Ci si sente sbagliati, ad aver paura di uscire quando si può uscire. Però non si dice perché non si può dire: si va avanti, con la folla, seguendo il pazzo ritmo di questa nuova esistenza che un po' ci libera un po' ci chiude, ma non ci fa mai volare.

Effettivamente, non è difficile comprenderlo: “come fare a tornare a vivere sapendo che la vita che ci è offerta è comunque solo un 50% di quella che abbiamo sempre potuto vivere e non si sa quando potremo tornare a prendercela completamente? Come fare a brindare con serenità, sapendo che quel cin cin sarà l’unica cosa che faremo da qui a non si sa quanto tempo perché non c’è un viaggio, un posto da scoprire, una persona da baciare a caso, una pelle da annusare senza diffidenza o una casa da costruire senza questa dannatissima paura di rimanere bloccati, nel bel mezzo di un nuovo progetto, un nuovo coraggio o una nuova conoscenza, forzatamente ingessati e costretti a tornare indietro? Spiegatemelo perché io non lo so più. So che il Covid ha costretto molti a prendere consapevolezza dei traguardi non raggiunti, delle paure messe sotto il tappeto; so che molti altri si sono mossi velocemente, quando non era il momento, per paura che saltasse tutto di nuovo. So che la mancanza di gioia vitale ha cambiato chi è più debole e ferito chi è più forte. E che il mondo, in effetti, non è più come prima semplicemente perché è esattamente come era prima senza bugie.

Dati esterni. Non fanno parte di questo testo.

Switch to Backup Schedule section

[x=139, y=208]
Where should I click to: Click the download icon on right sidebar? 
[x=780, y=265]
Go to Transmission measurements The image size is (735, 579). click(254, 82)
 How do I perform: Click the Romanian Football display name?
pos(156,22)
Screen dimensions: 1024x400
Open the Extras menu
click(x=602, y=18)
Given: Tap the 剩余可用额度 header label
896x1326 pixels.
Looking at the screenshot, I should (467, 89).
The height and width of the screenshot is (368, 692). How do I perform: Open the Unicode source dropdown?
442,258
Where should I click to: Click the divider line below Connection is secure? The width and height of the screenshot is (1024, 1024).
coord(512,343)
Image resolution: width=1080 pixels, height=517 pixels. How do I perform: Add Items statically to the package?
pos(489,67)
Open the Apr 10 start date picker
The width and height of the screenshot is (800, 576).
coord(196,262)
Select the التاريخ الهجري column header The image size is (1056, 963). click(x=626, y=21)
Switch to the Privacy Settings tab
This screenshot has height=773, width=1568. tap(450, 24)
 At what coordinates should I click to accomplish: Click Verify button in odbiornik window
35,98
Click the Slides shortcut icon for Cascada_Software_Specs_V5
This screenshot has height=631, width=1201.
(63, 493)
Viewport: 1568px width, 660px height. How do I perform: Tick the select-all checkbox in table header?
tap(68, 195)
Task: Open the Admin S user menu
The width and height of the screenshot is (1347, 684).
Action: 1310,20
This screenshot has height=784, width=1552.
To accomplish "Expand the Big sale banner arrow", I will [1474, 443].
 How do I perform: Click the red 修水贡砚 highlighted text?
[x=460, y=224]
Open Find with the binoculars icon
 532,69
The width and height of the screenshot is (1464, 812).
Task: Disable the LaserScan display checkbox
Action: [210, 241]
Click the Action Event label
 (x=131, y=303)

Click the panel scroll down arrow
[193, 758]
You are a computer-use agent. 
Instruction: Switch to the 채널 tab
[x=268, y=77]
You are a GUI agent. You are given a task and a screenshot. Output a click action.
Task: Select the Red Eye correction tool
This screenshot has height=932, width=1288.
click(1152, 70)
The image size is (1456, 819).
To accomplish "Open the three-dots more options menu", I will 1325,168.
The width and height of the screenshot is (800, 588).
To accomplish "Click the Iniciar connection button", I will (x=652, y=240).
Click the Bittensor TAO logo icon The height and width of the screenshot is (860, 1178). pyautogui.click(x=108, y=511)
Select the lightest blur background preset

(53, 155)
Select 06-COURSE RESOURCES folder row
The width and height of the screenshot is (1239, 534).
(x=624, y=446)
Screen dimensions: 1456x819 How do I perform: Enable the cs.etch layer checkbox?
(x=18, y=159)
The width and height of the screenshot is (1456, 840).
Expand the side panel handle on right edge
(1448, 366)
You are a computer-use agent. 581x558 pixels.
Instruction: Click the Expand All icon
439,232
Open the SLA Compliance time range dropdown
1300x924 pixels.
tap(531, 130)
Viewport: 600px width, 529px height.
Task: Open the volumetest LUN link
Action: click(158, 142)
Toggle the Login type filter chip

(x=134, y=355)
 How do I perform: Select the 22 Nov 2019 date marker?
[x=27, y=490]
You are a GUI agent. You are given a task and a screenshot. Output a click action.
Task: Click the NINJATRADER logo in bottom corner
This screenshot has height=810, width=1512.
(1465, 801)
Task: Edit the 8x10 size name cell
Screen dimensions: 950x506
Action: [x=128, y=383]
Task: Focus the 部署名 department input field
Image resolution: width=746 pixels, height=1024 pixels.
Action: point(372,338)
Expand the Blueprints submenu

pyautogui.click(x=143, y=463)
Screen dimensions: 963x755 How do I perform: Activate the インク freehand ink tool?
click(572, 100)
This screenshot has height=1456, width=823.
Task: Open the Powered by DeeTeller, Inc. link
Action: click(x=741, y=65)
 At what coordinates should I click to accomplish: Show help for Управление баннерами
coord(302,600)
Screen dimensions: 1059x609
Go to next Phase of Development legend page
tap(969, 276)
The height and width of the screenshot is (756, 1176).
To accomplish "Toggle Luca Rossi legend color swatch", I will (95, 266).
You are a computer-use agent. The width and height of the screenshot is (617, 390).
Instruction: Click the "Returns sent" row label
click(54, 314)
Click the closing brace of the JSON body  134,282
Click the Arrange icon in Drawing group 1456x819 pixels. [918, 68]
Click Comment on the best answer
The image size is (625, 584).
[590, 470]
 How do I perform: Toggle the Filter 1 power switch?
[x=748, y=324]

Ok: e l’estate? Sul mare respireremo la tranquillità dell’esistere, sì: ma che succede se ci tolgono il tramonto? A quell’ora dovremo per forza essere sulla via di casa. O a cena, per essere sicuri di tornare in tempo.

Ebbene, potrebbero toglierci il gusto di guardare il tramonto sul mare. O sulla montagna, o in qualsiasi posto lontano da casa propria. “Casa mia è dove sei tu”, dice il proverbio. Sì, ma se tu sei fuori dal mio comune o dalla mia provincia o dal mio Stato, casa mia è dove la piglio in cul...

E allora sì, che ho paura di uscire. E ne avrò finché non potrò vedere sorgere o calare il sole dove, come e quando vorrò io. Con quel cavolo di buco nel braccio, a vaccino fatto.